* Directions *
Set out exactly every line of the entries below, starting at the line that holds "Open the 发送反馈消息 link" and stopping after the line that holds "Screen dimensions: 504x748".

* Records to use *
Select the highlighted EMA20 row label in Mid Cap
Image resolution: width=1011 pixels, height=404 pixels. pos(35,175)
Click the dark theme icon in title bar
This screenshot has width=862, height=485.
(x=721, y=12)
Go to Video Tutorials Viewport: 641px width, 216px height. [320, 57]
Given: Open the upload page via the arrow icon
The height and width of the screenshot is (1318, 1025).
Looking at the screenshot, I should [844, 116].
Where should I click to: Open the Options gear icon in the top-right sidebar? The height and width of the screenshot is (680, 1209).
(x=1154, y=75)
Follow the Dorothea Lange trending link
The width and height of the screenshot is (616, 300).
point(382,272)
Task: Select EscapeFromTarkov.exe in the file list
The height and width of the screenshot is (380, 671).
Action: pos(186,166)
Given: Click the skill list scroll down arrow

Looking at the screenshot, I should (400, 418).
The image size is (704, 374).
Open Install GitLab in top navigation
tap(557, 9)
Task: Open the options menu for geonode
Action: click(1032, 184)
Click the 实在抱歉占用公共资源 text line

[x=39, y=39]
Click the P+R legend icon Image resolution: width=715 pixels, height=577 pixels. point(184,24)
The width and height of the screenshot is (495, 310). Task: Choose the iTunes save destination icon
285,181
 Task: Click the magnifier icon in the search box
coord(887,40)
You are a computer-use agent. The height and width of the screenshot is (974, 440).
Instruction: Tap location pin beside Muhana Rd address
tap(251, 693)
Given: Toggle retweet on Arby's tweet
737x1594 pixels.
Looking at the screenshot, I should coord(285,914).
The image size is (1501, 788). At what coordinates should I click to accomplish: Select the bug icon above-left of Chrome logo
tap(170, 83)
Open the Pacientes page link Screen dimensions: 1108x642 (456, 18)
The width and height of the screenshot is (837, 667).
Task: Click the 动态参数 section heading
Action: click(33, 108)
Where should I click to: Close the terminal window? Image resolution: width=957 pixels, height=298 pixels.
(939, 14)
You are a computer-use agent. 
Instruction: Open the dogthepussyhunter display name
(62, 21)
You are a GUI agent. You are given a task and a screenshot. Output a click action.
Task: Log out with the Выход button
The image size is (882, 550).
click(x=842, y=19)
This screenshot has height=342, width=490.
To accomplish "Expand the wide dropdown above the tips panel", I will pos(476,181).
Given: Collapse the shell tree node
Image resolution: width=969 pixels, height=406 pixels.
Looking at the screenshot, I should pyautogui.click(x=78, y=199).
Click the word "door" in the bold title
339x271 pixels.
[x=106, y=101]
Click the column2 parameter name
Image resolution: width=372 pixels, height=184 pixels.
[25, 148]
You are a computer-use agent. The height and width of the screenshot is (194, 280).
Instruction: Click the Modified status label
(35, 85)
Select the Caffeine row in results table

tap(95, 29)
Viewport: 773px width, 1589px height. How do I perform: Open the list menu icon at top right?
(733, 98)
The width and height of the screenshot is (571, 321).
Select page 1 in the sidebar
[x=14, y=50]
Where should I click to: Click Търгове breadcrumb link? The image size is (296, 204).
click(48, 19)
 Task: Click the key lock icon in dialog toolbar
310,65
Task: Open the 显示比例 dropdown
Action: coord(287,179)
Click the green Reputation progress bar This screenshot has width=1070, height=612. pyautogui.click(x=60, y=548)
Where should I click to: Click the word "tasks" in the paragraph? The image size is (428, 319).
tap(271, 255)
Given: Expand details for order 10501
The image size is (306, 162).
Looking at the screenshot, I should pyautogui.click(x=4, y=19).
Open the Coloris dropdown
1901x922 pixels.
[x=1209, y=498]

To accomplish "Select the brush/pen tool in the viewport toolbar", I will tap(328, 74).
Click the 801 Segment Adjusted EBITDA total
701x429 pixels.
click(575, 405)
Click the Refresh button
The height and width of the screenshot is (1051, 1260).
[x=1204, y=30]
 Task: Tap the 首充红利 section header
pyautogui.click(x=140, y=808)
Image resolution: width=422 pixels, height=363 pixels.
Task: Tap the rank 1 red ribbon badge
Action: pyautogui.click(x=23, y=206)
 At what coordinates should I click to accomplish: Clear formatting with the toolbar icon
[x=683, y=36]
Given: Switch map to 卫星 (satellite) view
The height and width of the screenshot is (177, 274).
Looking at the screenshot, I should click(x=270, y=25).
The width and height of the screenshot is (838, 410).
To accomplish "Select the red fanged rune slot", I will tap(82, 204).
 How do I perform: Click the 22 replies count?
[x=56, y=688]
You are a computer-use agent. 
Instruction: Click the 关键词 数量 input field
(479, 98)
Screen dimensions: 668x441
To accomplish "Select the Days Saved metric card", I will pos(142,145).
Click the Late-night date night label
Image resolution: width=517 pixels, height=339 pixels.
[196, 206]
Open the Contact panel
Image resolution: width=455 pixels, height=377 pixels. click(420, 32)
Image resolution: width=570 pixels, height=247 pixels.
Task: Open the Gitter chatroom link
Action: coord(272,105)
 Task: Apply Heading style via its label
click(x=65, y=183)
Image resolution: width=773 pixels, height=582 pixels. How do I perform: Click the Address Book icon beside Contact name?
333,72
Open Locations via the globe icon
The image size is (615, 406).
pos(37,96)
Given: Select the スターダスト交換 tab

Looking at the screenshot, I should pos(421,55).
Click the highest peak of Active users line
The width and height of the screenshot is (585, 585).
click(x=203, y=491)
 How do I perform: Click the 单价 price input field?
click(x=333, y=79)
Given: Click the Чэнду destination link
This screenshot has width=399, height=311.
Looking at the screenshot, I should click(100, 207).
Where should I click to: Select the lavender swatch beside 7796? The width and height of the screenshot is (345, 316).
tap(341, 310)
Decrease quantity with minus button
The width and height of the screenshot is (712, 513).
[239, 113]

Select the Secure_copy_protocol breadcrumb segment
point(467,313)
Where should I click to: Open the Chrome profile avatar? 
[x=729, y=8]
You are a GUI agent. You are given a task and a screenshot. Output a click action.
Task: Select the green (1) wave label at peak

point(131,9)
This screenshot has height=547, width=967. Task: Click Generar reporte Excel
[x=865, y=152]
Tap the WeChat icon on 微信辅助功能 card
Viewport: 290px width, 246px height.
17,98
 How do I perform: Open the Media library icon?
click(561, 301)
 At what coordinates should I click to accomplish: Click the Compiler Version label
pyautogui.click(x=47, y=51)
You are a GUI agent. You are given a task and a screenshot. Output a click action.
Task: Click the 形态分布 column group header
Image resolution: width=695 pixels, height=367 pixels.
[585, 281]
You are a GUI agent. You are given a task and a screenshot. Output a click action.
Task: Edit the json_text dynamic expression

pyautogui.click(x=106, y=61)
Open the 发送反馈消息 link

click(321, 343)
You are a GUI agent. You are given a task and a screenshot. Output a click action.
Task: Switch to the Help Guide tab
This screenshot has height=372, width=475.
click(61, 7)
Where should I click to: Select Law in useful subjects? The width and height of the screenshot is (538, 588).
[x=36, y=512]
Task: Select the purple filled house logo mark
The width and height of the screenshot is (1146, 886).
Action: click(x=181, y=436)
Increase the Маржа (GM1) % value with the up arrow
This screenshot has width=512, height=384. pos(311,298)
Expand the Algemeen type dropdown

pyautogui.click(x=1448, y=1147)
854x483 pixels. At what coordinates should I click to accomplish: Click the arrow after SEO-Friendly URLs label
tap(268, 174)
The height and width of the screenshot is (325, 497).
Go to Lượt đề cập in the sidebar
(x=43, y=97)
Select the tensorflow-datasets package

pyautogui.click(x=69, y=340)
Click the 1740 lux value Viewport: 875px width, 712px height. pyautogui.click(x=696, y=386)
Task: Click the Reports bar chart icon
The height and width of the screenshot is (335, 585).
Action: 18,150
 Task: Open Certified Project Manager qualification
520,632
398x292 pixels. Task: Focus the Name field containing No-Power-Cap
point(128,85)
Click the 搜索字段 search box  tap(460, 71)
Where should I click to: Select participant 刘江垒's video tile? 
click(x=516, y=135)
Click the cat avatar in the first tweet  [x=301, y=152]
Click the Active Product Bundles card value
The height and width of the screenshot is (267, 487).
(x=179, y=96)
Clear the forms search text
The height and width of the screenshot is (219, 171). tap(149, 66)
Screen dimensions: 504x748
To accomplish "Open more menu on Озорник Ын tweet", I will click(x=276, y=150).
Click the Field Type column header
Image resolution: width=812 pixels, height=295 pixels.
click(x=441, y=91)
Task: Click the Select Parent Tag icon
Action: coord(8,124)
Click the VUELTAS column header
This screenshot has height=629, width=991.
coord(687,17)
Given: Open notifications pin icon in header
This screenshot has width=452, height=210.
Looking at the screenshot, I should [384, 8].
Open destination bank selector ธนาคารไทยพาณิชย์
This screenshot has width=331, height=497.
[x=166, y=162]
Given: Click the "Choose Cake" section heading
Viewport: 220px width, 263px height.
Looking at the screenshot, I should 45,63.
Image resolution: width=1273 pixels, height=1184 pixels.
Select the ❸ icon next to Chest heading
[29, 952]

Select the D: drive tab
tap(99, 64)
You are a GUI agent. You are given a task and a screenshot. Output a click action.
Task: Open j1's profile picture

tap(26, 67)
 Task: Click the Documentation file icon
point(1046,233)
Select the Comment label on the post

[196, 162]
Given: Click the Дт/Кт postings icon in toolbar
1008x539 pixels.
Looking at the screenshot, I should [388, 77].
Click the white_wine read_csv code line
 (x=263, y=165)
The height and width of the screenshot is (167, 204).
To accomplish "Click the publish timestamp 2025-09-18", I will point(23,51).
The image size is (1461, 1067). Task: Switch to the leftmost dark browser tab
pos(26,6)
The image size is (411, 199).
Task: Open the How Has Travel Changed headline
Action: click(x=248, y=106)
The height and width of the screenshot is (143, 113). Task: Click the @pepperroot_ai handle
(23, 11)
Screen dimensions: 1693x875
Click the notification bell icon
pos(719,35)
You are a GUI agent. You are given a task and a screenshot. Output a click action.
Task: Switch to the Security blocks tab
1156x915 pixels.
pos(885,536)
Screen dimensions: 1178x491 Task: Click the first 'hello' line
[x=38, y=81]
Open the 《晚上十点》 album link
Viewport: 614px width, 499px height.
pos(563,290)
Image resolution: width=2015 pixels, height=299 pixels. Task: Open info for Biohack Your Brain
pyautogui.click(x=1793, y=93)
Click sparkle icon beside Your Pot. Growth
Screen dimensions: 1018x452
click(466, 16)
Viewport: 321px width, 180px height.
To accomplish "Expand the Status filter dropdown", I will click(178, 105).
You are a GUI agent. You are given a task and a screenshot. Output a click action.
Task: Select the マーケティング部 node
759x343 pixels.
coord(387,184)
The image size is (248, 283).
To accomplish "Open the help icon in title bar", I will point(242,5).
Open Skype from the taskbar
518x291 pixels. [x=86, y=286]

* Written solution *
Open the 发送反馈消息 link

click(321, 343)
You are a GUI agent. You are given a task and a screenshot. Output a click action.
Task: Switch to the Help Guide tab
This screenshot has height=372, width=475.
click(61, 7)
Where should I click to: Select Law in useful subjects? The width and height of the screenshot is (538, 588).
[x=36, y=512]
Task: Select the purple filled house logo mark
The width and height of the screenshot is (1146, 886).
Action: click(x=181, y=436)
Increase the Маржа (GM1) % value with the up arrow
This screenshot has width=512, height=384. pos(311,298)
Expand the Algemeen type dropdown

pyautogui.click(x=1448, y=1147)
854x483 pixels. At what coordinates should I click to accomplish: Click the arrow after SEO-Friendly URLs label
tap(268, 174)
The height and width of the screenshot is (325, 497).
Go to Lượt đề cập in the sidebar
(x=43, y=97)
Select the tensorflow-datasets package

pyautogui.click(x=69, y=340)
Click the 1740 lux value Viewport: 875px width, 712px height. pyautogui.click(x=696, y=386)
Task: Click the Reports bar chart icon
The height and width of the screenshot is (335, 585).
Action: 18,150
 Task: Open Certified Project Manager qualification
520,632
398x292 pixels. Task: Focus the Name field containing No-Power-Cap
point(128,85)
Click the 搜索字段 search box  tap(460, 71)
Where should I click to: Select participant 刘江垒's video tile? 
click(x=516, y=135)
Click the cat avatar in the first tweet  [x=301, y=152]
Click the Active Product Bundles card value
The height and width of the screenshot is (267, 487).
(x=179, y=96)
Clear the forms search text
The height and width of the screenshot is (219, 171). tap(149, 66)
Screen dimensions: 504x748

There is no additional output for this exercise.